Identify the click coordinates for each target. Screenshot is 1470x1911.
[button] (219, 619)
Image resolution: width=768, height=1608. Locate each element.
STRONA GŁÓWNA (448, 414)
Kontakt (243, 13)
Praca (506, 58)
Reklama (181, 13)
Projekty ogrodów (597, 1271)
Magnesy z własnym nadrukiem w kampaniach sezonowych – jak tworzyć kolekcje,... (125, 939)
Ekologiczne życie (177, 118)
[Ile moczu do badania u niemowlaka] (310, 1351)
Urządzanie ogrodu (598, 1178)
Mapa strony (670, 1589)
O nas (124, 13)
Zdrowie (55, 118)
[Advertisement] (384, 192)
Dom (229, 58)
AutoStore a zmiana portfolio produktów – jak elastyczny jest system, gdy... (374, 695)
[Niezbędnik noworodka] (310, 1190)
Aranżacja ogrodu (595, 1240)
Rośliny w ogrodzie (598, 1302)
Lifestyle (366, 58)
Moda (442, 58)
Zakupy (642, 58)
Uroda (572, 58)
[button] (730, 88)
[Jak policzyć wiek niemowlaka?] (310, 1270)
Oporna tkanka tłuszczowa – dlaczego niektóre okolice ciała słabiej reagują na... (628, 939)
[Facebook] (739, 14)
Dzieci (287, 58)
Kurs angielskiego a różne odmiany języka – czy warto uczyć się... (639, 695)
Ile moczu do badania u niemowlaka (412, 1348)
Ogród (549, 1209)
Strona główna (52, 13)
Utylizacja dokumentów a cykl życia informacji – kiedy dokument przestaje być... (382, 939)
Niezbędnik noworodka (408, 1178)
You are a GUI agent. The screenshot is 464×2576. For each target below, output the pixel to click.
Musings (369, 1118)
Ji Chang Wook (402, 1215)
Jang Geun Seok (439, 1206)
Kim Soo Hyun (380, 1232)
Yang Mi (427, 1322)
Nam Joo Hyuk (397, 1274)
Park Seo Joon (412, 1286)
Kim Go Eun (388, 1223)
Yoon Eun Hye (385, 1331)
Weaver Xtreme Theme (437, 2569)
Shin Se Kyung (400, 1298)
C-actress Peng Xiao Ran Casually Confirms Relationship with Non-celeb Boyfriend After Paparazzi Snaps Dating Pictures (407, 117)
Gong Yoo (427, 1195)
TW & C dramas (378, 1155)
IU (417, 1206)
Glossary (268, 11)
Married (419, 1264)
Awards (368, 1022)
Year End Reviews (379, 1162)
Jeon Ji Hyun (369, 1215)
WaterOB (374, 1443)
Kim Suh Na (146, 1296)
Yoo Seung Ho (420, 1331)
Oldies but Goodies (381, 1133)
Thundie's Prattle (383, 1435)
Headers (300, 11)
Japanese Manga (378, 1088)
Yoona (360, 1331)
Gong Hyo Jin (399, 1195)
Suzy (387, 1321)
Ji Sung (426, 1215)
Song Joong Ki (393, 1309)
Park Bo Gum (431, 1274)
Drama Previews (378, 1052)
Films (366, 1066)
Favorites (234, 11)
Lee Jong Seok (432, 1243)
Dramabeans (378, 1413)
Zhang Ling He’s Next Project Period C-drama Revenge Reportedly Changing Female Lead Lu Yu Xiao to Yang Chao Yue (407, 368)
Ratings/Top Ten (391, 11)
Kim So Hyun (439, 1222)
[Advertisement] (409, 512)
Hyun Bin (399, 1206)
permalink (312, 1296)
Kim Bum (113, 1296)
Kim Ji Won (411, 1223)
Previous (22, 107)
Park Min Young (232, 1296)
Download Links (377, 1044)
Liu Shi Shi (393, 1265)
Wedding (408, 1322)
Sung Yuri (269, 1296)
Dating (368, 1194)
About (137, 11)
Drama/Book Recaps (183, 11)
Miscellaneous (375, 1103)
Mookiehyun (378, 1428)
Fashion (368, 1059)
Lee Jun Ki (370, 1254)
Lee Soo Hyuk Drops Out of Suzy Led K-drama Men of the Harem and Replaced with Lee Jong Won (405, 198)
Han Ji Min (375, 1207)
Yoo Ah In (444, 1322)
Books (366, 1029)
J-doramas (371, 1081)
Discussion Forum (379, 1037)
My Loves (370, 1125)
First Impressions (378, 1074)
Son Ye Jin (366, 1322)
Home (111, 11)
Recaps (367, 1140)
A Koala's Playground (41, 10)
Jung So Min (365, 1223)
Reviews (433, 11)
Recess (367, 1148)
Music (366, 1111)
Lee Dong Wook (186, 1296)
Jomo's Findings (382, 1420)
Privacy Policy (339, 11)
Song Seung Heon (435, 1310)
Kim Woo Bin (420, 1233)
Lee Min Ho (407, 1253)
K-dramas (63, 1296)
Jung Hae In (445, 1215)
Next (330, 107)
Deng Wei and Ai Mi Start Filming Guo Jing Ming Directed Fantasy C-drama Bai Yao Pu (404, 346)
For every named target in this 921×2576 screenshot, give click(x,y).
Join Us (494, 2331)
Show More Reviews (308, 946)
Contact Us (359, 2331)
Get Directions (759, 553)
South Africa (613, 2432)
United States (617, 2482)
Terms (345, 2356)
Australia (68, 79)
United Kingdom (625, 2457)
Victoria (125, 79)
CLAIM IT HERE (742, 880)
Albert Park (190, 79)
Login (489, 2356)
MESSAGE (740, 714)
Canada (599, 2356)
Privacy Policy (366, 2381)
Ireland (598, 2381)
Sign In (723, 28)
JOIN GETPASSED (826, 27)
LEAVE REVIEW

======

Aim of the task: Every line where "badania" appears must be returned from the listing above.

Output below:
[Ile moczu do badania u niemowlaka] (310, 1351)
Ile moczu do badania u niemowlaka (412, 1348)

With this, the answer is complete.